日本人は目上の者の言うことに強く異を唱えない文化があるが、これは日本人にニンジャ特有の超速理解力があるからなのだ。
「……まだ推論にすぎないけど、試してみる価値はあるかもしれない。なにか取り除きにくい異物を大量に突き刺せるような……ショットガンほどの威力はなくってもいいから、そういう物を用意できれば試せるな」
「あなた、マキビシは?」
「そうか! その手があったか! みんな、マキビシを俺に分けてくれ!」
板前の呼びかけに応じ、全員からマキビシが集められる。
マキビシとは、金属で作られた、トゲまみれの小さな塊だ。
追いかけてくる相手の足下に投げることで、相手の足止めをすることができる。
あまりにも走行妨害効果が高いので、運動会のリレーなどでまかれないよう、小学生は所持を禁止されている。
一箇所に集められたマキビシは流派ごとに違うかたちをしている。
これを肉ゾンビにうまく混入させれば、食べた時口の中が大変なことになる怖れから、とても食べる気にはなれない有様となるだろう。

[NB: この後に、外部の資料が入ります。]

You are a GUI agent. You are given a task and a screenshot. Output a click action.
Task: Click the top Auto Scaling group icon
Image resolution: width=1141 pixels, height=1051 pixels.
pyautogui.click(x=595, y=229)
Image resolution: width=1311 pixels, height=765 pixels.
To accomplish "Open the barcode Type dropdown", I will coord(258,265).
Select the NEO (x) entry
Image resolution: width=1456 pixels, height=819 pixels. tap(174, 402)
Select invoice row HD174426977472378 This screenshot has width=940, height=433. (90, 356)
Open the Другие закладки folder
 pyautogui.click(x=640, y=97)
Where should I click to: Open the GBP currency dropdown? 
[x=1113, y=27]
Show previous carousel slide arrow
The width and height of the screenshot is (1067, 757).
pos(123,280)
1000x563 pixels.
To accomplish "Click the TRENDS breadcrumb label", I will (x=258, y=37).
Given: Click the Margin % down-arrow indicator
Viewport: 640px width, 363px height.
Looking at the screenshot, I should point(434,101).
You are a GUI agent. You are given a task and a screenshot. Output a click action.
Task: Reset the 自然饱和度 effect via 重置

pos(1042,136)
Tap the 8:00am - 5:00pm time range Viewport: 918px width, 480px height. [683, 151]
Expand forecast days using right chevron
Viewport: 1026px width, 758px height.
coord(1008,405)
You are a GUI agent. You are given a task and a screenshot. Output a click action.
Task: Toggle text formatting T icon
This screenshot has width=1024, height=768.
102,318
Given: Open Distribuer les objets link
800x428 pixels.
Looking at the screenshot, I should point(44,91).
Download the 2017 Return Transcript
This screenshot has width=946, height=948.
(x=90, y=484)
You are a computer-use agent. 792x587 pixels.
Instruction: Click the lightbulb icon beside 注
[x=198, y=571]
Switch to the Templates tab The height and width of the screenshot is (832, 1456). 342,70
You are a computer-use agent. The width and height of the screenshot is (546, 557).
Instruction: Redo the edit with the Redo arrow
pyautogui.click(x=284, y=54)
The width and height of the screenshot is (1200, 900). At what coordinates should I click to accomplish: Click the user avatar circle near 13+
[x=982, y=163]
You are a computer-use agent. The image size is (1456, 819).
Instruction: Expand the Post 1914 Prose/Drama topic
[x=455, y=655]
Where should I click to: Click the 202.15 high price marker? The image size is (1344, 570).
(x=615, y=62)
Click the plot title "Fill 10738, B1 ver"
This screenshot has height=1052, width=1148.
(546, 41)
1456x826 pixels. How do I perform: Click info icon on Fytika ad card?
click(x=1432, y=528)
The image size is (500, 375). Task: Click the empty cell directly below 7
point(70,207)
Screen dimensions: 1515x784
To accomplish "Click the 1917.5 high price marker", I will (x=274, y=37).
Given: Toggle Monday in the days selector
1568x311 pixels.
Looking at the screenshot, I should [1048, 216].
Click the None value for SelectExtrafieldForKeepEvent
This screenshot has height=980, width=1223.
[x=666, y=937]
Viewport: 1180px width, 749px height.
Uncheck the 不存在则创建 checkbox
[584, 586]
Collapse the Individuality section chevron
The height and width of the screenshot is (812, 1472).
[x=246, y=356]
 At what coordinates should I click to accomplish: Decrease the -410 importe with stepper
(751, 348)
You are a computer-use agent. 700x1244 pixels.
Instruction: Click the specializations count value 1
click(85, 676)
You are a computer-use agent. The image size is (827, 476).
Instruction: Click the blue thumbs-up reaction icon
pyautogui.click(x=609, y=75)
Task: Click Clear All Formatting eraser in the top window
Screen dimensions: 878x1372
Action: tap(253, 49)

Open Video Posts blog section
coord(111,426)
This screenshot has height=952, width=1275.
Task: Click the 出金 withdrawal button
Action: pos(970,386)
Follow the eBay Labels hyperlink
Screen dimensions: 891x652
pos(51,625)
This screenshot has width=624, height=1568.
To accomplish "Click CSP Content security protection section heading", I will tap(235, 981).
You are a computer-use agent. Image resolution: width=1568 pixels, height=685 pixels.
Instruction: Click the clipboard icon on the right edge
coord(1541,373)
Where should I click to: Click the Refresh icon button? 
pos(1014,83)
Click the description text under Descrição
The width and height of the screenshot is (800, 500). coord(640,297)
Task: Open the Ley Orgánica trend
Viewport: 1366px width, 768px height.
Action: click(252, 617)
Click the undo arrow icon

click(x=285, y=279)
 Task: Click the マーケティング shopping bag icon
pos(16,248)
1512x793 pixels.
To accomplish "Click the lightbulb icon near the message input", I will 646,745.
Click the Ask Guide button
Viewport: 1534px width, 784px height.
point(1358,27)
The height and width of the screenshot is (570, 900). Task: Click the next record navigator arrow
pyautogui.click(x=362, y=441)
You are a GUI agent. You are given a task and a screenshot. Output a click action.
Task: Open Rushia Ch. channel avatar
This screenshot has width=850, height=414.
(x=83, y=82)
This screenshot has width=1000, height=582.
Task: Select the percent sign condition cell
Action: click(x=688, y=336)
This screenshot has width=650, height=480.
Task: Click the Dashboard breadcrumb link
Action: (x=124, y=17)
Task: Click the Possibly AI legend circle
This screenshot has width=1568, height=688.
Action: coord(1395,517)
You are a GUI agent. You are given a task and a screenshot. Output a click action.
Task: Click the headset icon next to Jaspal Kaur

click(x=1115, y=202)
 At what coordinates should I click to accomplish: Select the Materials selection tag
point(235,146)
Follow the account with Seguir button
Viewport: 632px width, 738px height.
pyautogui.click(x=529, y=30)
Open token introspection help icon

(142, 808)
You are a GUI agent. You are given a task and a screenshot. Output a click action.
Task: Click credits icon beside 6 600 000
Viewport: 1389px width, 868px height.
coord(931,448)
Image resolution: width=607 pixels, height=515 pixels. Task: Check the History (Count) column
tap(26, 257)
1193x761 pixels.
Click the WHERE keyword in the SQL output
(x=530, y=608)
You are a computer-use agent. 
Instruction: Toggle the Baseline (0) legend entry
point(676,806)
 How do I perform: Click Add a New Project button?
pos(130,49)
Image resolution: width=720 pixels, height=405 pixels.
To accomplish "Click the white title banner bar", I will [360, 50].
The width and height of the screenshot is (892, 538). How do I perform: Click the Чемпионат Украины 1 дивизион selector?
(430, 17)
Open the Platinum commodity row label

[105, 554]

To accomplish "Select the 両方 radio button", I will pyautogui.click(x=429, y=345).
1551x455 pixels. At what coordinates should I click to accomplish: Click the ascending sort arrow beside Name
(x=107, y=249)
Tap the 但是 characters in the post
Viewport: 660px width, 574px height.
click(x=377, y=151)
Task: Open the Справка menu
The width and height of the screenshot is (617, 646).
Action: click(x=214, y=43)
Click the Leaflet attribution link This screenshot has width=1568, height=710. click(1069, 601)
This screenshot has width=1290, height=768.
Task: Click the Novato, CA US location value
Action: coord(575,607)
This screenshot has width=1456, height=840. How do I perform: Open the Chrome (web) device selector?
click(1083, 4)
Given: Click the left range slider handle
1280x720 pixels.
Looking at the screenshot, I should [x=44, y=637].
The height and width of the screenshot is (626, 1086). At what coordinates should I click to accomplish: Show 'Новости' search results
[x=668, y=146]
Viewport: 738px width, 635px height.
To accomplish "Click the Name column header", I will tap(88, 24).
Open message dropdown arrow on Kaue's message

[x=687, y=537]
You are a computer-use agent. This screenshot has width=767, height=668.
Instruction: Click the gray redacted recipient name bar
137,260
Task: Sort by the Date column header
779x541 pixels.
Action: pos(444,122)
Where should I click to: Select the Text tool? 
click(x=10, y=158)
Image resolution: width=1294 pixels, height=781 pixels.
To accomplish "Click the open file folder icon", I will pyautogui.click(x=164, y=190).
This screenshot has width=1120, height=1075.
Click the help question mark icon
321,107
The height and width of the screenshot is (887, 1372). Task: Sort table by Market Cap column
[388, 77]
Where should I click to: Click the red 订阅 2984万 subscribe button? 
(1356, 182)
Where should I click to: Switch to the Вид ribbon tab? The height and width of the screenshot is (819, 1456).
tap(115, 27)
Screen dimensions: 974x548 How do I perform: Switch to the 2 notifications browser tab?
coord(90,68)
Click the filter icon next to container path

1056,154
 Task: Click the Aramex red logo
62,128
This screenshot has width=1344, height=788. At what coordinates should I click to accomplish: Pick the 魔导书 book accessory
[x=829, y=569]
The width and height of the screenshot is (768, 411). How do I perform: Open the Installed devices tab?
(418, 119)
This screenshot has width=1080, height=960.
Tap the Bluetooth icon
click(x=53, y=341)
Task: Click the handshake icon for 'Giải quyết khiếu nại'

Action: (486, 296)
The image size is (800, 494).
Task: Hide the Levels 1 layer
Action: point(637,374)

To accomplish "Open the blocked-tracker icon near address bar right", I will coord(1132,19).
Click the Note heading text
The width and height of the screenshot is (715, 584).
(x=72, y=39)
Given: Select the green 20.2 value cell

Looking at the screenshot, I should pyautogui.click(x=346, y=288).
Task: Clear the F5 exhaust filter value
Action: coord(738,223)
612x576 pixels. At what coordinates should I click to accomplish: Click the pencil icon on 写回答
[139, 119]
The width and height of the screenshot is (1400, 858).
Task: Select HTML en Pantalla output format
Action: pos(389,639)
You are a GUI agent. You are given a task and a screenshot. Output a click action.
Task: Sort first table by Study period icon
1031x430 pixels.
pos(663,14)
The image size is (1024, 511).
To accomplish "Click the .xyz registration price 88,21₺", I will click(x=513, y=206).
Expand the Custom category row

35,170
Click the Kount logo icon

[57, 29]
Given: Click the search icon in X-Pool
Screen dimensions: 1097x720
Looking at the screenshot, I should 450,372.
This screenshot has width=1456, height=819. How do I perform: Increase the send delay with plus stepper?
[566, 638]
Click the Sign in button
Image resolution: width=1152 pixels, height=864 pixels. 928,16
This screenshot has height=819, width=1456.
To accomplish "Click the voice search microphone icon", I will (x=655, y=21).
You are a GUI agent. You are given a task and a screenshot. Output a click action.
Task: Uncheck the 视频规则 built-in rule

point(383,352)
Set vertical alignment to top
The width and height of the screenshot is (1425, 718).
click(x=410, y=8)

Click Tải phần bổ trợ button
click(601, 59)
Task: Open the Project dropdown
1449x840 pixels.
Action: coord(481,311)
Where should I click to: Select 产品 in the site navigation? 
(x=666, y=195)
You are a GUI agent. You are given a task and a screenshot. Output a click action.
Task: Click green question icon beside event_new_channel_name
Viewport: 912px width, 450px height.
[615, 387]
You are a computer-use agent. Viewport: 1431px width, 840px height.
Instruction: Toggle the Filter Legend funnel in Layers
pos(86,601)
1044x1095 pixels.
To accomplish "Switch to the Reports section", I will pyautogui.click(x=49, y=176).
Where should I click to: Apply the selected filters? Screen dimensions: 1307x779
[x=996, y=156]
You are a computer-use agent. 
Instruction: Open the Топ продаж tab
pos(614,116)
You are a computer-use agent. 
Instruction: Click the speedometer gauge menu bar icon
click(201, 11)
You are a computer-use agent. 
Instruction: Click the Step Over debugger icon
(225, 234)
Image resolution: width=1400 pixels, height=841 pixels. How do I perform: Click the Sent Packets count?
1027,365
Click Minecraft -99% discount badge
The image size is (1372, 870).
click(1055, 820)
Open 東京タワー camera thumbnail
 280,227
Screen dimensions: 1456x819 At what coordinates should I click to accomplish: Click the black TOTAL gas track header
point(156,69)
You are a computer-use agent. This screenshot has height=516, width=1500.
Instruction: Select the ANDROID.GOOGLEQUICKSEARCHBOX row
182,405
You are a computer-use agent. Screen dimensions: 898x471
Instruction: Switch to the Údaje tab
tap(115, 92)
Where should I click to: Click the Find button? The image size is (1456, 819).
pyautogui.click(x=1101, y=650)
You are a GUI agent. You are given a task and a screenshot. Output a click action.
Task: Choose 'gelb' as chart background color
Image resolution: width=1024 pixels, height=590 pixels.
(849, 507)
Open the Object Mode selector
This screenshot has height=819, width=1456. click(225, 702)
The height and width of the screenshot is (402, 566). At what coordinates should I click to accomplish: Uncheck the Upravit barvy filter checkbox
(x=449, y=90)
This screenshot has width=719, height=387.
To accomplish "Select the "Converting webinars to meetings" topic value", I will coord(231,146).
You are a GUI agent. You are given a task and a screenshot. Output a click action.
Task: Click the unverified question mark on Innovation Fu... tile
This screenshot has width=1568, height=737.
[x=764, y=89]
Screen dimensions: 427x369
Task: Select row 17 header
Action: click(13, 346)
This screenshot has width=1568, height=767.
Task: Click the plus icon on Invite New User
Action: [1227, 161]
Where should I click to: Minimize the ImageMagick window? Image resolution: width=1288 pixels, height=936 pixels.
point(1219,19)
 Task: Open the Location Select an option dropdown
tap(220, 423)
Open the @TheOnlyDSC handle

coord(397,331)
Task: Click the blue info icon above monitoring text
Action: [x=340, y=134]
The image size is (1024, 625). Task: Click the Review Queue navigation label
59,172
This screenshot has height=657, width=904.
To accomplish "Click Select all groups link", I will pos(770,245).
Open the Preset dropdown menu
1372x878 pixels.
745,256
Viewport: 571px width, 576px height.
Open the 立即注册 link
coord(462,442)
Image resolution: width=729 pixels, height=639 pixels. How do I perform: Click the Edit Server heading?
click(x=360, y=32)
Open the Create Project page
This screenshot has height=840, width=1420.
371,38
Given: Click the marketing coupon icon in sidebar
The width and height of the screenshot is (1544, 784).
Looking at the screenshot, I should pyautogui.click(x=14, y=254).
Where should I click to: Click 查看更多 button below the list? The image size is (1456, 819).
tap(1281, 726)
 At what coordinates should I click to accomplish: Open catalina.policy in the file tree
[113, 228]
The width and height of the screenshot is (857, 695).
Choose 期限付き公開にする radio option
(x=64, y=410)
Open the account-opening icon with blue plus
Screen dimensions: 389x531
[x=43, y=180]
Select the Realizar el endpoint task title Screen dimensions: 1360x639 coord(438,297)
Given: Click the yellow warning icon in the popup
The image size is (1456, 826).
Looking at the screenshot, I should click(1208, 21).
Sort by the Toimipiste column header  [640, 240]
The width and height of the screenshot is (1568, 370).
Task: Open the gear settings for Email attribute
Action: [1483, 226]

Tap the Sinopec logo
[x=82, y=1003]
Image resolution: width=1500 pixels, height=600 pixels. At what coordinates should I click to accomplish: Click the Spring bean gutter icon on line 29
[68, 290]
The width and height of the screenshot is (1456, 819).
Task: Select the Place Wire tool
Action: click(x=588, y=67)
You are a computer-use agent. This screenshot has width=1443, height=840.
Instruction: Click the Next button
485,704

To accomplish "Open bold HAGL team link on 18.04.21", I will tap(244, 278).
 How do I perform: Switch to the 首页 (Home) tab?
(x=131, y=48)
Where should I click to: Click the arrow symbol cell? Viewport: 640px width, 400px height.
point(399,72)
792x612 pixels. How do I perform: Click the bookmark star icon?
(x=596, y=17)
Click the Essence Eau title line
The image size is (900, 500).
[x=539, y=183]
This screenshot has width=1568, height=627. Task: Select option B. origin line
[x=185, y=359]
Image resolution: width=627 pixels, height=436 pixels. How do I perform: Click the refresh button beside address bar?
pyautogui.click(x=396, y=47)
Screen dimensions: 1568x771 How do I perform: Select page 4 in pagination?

「これを……サランラップかなにかに包んで、さっきのコショウ爆弾みたいにばらまければ、効果があるかもしれない」
「板前さん、あなた、試しに行くつもり?」
「ああ。俺は板前だ。普段から異物混入には気を付けている……異物混入を日常的に意識している俺ならば、逆に混入させる手管にも長けるというわけさ」
「なるほどね。それじゃあ、私も同行するわ」
「……いいのかい? 危ないぞ? 効果があるかもわからない」
「私はこの中で一番ニンジャなの。ニンジャといえば、ブシドー。死中に活を見出すということにおいて、ニンジャ力より重要な力はないわ」
「なるほどな。わかった。だが、もし俺が危なくなったら、見捨てて逃げるんだぞ」
「わかったわ」
少女はあっさりうなずいた。
さすがこれだけの日本人がいる中で、ニンジャ呼ばわりに誰も異を唱えないだけのことはある。
非情さにおいても、ニンジャ深度が高い。